# Where to get chloroquine phosphate



## Reef keeper (Nov 22, 2014)

Carl was kind enough to offer some, but my fish are dead, so I won't be needing it. 

Where can I get CP in Canada? Or do I need to order from the US?


----------



## fesso clown (Nov 15, 2011)

Reef keeper said:


> Carl was kind enough to offer some, but my fish are dead, so I won't be needing it.
> 
> Where can I get CP in Canada? Or do I need to order from the US?


New Life Spectrum "ick sheild POWDER" (not tante food) is CP. you can google it and order a bottle online. Good to have in the medicine box.
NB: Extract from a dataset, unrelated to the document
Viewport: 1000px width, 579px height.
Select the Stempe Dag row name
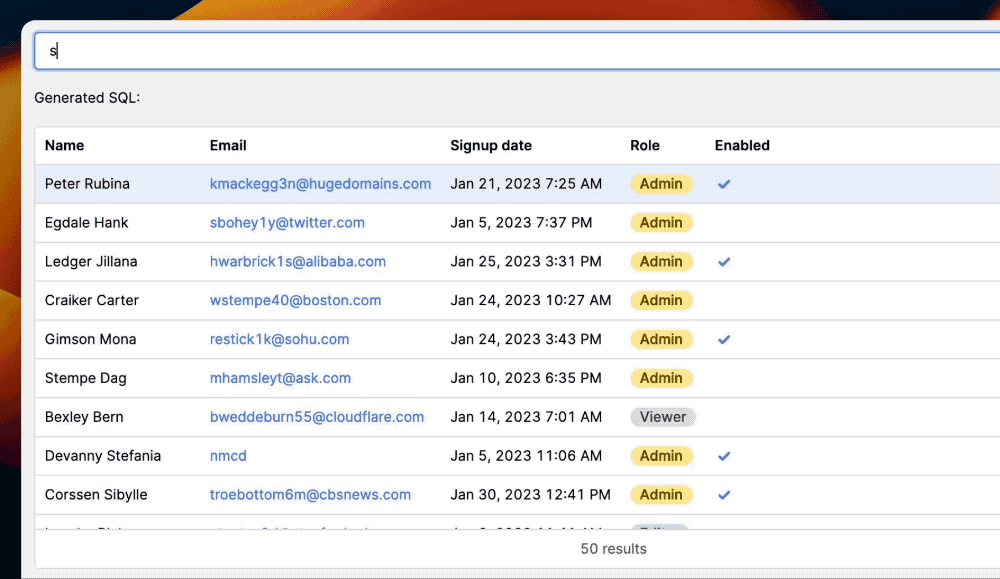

Sorry to hear about your fish.


----------



## Reef keeper (Nov 22, 2014)

Awesome. Ordered some from ebay


----------



## szl (Sep 18, 2015)

I bought the nls powder from BA Scarborough location a couple weeks ago


----------



## Reef keeper (Nov 22, 2014)

I'll check BA Hamilton tomorrow am. 

My amazing regal angel is still alive!


----------



## goobafish (Jan 27, 2015)

szl said:


> I bought the nls powder from BA Scarborough location a couple weeks ago


And I from BA Sauga. Was on sale for $5.


----------